* Given problem *
Render the items from the line containing "This screenshot has height=1795, width=1920." through the line containing "(x=36, y=32)" as a Markdown table with columns Row and Line, numbering each row and omitting blank lines.

─── Supplied records ───

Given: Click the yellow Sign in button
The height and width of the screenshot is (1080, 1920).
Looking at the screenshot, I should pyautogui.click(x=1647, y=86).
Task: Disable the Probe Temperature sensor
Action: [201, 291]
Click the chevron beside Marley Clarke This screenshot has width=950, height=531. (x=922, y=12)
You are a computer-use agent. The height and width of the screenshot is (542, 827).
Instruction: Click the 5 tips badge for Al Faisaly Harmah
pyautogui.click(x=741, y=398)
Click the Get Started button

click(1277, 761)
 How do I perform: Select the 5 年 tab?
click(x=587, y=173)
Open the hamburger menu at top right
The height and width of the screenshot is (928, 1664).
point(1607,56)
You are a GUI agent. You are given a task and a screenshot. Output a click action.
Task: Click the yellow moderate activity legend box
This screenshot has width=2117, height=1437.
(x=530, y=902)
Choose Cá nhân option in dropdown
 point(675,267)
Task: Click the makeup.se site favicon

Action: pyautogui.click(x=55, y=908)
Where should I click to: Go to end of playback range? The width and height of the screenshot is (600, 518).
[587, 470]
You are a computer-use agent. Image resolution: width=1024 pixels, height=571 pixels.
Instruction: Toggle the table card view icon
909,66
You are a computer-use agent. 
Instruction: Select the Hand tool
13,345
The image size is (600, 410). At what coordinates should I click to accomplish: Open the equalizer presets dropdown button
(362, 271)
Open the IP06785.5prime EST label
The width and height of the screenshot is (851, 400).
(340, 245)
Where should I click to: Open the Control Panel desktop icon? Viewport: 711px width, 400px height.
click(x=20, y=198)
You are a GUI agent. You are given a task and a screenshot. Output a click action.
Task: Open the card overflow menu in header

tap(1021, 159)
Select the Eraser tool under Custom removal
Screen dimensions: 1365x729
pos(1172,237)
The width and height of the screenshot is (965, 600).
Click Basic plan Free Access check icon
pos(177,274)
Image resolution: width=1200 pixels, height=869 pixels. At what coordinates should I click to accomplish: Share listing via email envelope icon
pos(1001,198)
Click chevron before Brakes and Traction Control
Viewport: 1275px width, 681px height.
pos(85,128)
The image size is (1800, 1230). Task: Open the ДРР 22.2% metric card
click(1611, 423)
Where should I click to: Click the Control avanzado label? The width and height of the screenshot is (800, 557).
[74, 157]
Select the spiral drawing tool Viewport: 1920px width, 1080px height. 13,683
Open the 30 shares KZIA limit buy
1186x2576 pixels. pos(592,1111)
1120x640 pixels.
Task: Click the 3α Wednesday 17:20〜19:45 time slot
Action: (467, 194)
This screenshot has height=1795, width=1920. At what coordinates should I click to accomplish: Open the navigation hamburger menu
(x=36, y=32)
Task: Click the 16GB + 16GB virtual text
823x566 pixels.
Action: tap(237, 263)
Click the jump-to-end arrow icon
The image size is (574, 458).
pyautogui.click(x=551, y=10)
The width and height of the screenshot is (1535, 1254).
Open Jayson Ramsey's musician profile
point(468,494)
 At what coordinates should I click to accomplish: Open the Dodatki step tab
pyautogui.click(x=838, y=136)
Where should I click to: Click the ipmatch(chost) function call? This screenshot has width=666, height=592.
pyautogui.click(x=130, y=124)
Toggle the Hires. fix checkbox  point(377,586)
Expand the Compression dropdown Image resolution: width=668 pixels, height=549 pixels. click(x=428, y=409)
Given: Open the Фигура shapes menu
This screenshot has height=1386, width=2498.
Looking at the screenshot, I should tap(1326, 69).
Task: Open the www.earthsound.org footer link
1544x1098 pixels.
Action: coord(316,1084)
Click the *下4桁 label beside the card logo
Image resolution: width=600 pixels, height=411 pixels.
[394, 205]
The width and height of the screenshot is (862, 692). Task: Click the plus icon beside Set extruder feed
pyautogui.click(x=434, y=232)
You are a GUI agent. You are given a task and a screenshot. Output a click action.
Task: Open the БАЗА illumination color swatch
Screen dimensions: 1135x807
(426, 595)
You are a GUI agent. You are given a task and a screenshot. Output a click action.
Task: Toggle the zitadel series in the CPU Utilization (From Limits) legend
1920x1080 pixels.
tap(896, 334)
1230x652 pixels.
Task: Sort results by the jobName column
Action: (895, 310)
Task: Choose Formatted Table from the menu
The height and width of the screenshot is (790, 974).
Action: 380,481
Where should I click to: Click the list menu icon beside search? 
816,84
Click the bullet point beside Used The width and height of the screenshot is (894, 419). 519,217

───

* Correct response *
| Row | Line |
|---|---|
| 1 | This screenshot has height=1795, width=1920. At what coordinates should I click to accomplish: Open the navigation hamburger menu |
| 2 | (x=36, y=32) |